I don't have a problem with showing my receipt on the way out the door.  I've always found this to be a reasonable search - particularly because I know what to expect going in.  I could see refusing to show it once, and then making a decision never to shop there again out of principle.  But it doesn't show too much dedication to principle to know that they protect themselves in this manner, and then continue to shop there.

----------


## BenIsForRon

Jesus, just stop shopping at that hellhole.  Walmart wouldn't exist if it weren't for oppressed Chinese making all that $#@! halfway around the world.

----------


## Nanerbeet

The whole point of issuing a receipt _at any store_ is so that _you_ can prove you purchased the items.  Without the receipt, the store manager has every right to call security and have you detained.


Just show the $#@!ing receipt when they ask for it unless you want trouble.

----------


## kpitcher

I try to avoid Walmart as much as possible. If only Costco would have a store nearby so I'd have an alternative to Sams. My favorite article on how Walmart is the biggest bully around involves Vlasic and gallon jars of pickles. http://www.fastcompany.com/node/47593/print

----------


## Mahkato

The prices are lower because they demand receipts, and surveil the store with cameras, and put electronic security devices on stuff. If you can't tolerate that invasion of your privacy, then go elsewhere and pay the higher prices.

The _first_ time you go to a store and they demand a receipt, I would say that you are not outside of your rights to refuse. But if you go back there ever again, that's your own fault, so you should comply.

----------


## silus

Well, regardless of what anyone thinks about the thread starter, this gives me the excuse I need to skip the retarded lines they have for showing receipts.

----------


## silus

> The whole point of issuing a receipt _at any store_ is so that _you_ can prove you purchased the items.  Without the receipt, the store manager has every right to call security and have you detained.
> 
> 
> Just show the $#@!ing receipt when they ask for it unless you want trouble.


What if I decided to throw away my receipt after the purchase?  Just sayin...

----------


## BlackTerrel

"In matters of style, swim with the current; in matters of principle, stand like a rock."
          ------------Thomas Jefferson.

In other words: choose your battles man.  You can't fight everyone.  This is one to avoid.

----------


## slothman

> The whole point of issuing a receipt _at any store_ is so that _you_ can prove you purchased the items.  Without the receipt, the store manager has every right to call security and have you detained.
> 
> Just show the $#@!ing receipt when they ask for it unless you want trouble.

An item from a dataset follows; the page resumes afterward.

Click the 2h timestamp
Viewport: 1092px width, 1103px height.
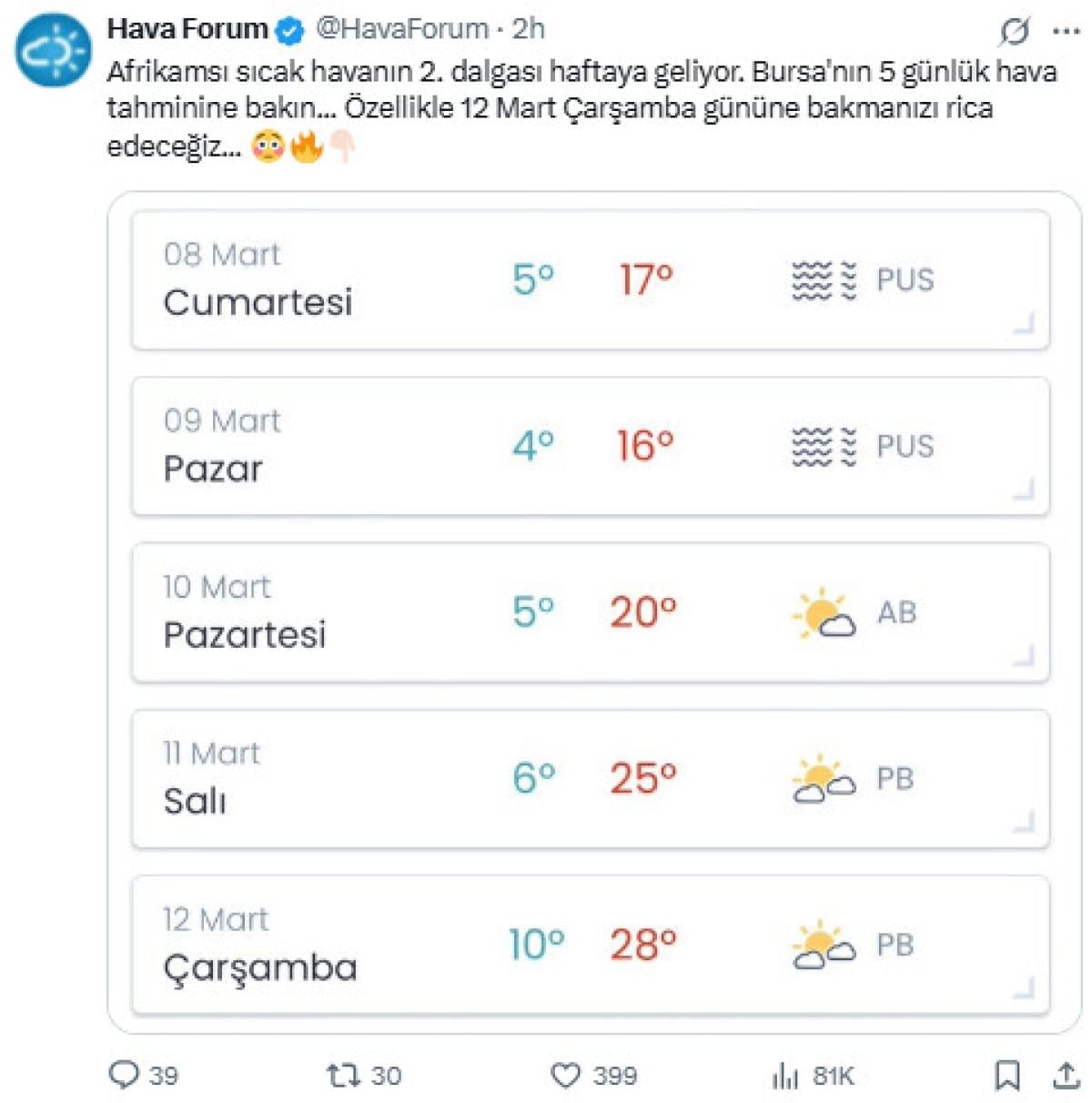point(528,29)
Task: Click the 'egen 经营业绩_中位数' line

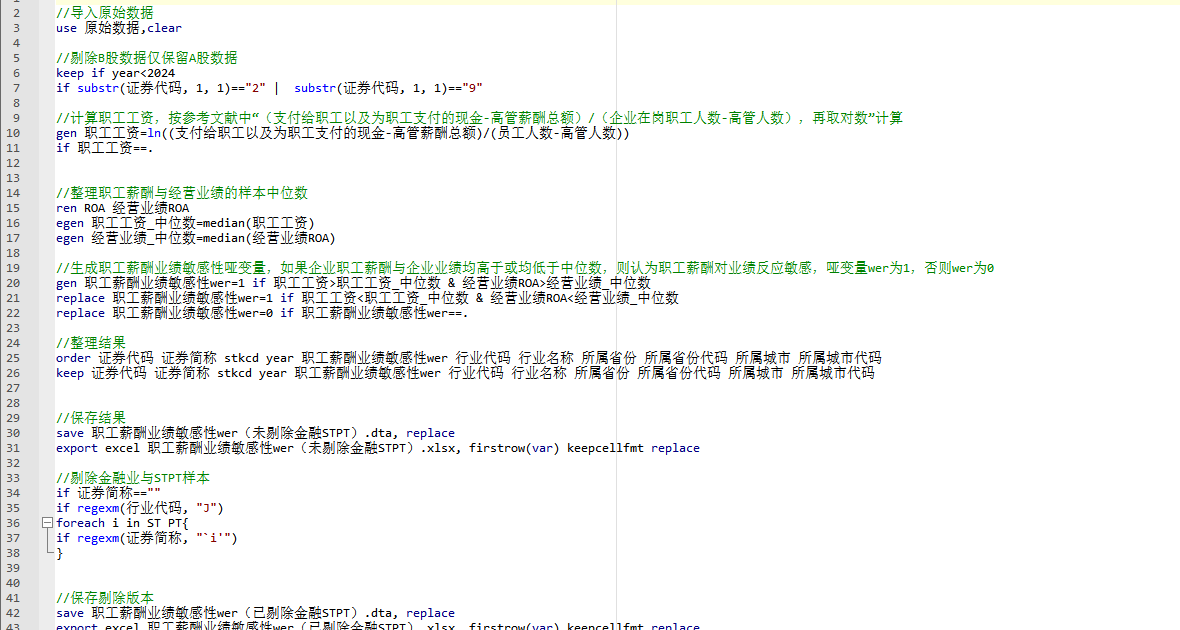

If it is private property then that can only call the police id you don't leave.
Otherwise it is kidnapping.

I have an easy remedy; I don't shop there.
I don't mind higher prices for a better store.

----------


## TrayC

> It's private property.


Damn right! 

You have the obligation to prove you bought the items when you're on THEIR property.

----------


## Live_Free_Or_Die

I would advocate you take advantage of the present system and use it to your advantage.  After all you do pay for the courts.  Sue on grounds of discrimination.  Get a nice settlement and invest the money in liberty enterprise.  If hot coffee is worth a couple million search or detainment might be worth more.

----------


## angelatc

> Just curious on what others here think on the issue....Whenever I shop at walmart, I make it my mission to never show my receipt(always in a polite and respectful manner) to the greeter/ receipt-checker on the way out...
> Just wondering what everybodys 2 cents are and if anybody else does this


I do the same thing because I think it is atrocious to be treated like a thief. Before I quit flying, I stopped flying Southwest for some bull$#@! we went through at Austin.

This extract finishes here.